Читаем Кислый виноград. Исследование провалов рациональности полностью

В качестве гипотетического примера изменения предпочтений, нарушающих это условие автономии, я могу предпочесть, в моем состоянии свободного гражданского лица, быть свободным гражданским лицом, а не узником концентрационного лагеря, и узником лагеря, а не лагерным охранником. Однако, оказавшись в лагере, я могу предпочесть быть охранником, а не свободным гражданским лицом, оценив вариант быть узником ниже всего. Иными словами, когда множество допустимых решений – (x,y,z), я предпочитаю скорее х, чем у, и у, а не z, но, когда оно сокращается до (x,y), я предпочитаю z, а не х, и х, нежели у. В обоих случаях лучший элемент множества допустимых решений – также и глобально лучший элемент, что само по себе еще не говорит о неавтономности. Однако ограничение множества допустимых решений вдобавок влечет обращение предпочтений, нарушающее условие. Если бы ограничение множества вело к безразличию в отношении х или у, поскольку оба предпочтительнее, чем z, то оно свидетельствовало бы о поистине стоическом самообладании. В качестве другого примера возьмем сельскохозяйственного работника, который после переезда в город меняет на противоположное ранжирование различных способов ведения сельского хозяйства, отдавая теперь предпочтение более механизированным формам, которые ранее ранжировал ниже всего. И, в-третьих, обратите внимание, что модернизация подразумевает не только встраивание в иерархию престижа новых профессий в разных точках, но и перетасовку старых.

Собранные данные
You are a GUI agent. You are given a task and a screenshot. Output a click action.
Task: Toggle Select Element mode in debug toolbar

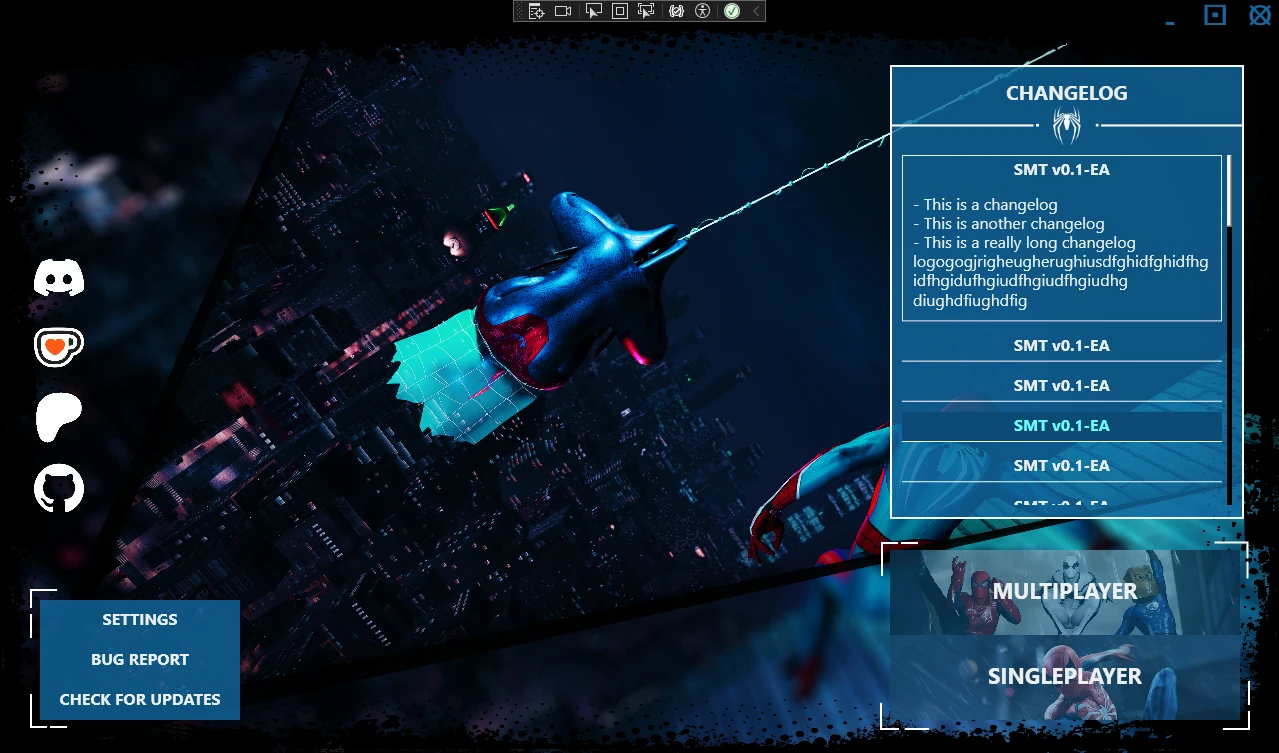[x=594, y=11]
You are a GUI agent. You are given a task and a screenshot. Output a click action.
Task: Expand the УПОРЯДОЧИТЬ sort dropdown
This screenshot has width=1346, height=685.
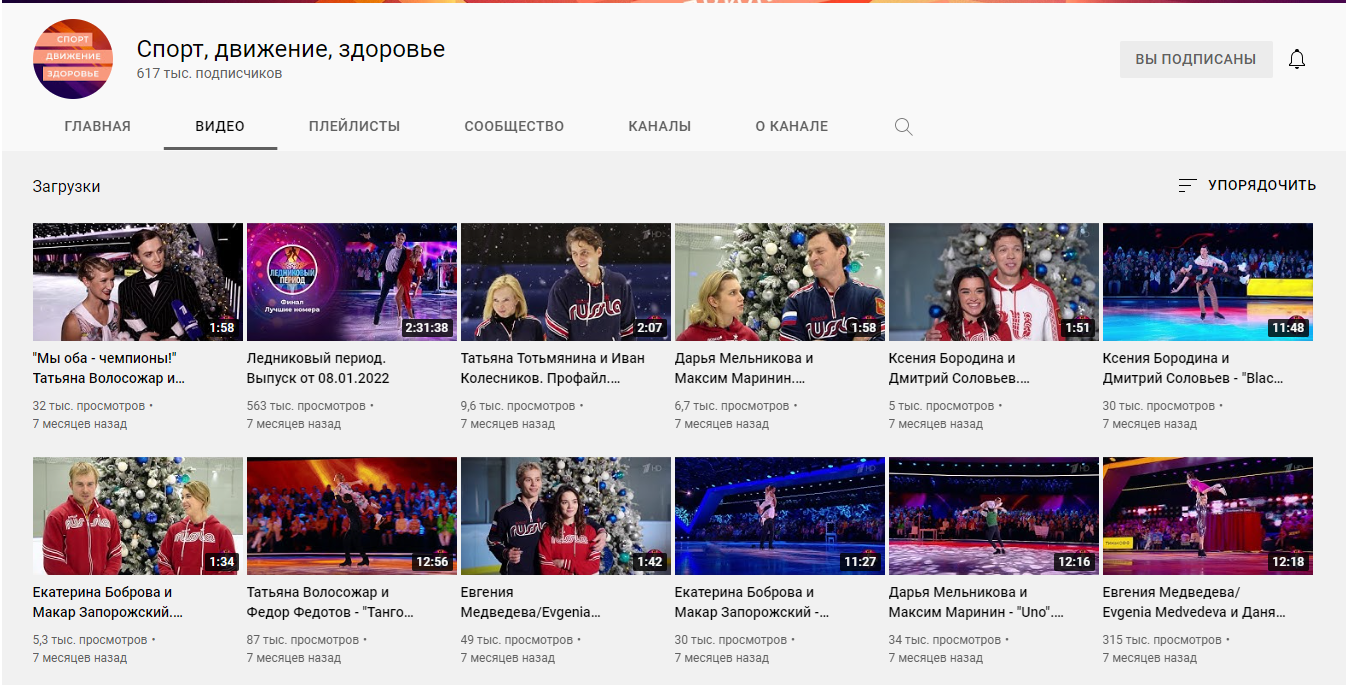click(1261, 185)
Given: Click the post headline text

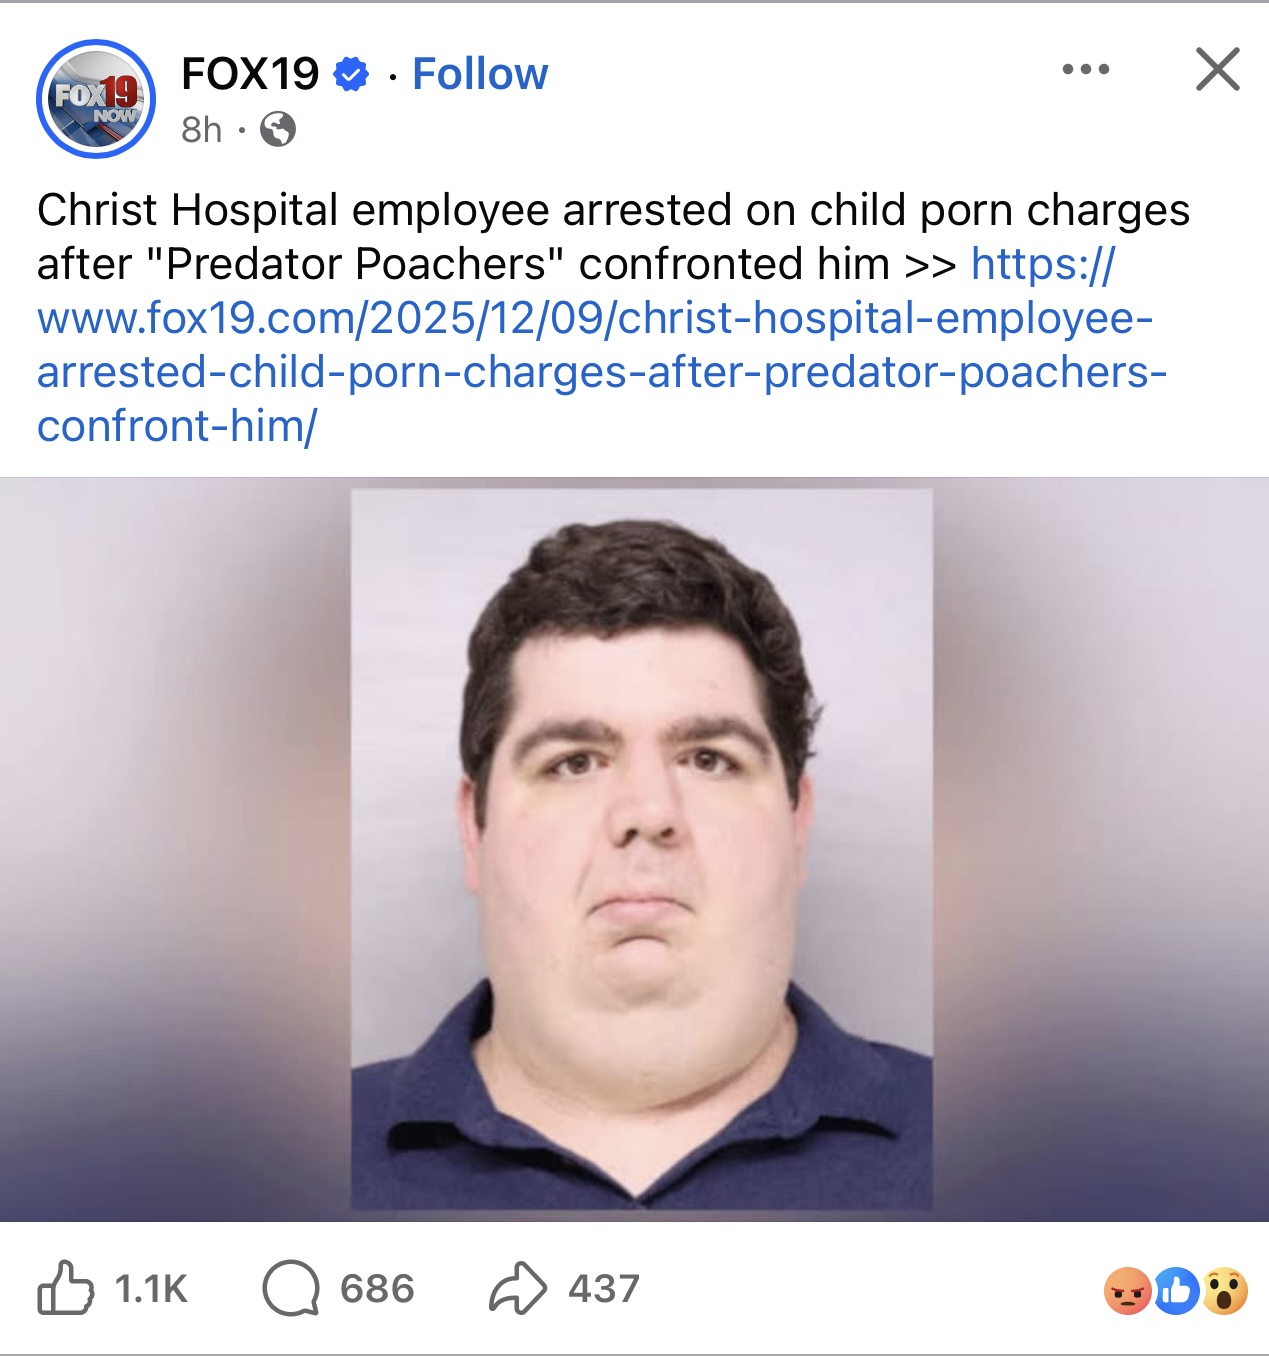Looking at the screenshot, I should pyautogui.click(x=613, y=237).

• Задание
Изложите содержание фрагмента о смене предпочтений в двух предложениях. Собранные позиции здесь никакой роли не играют.

• Правильный ответ
Во фрагменте приводится гипотетический пример: свободное гражданское лицо предпочитает быть свободным, а не узником концентрационного лагеря, и узником, а не охранником, но, оказавшись в лагере, может предпочесть быть охранником и поставить вариант узника ниже всего, причем такое обращение предпочтений при ограничении множества допустимых решений нарушает условие автономии. Другими примерами служат сельскохозяйственный работник, который после переезда в город начинает предпочитать более механизированные формы хозяйства, прежде ранжированные им ниже всего, и модернизация, которая не только встраивает новые профессии в иерархию престижа, но и перетасовывает старые.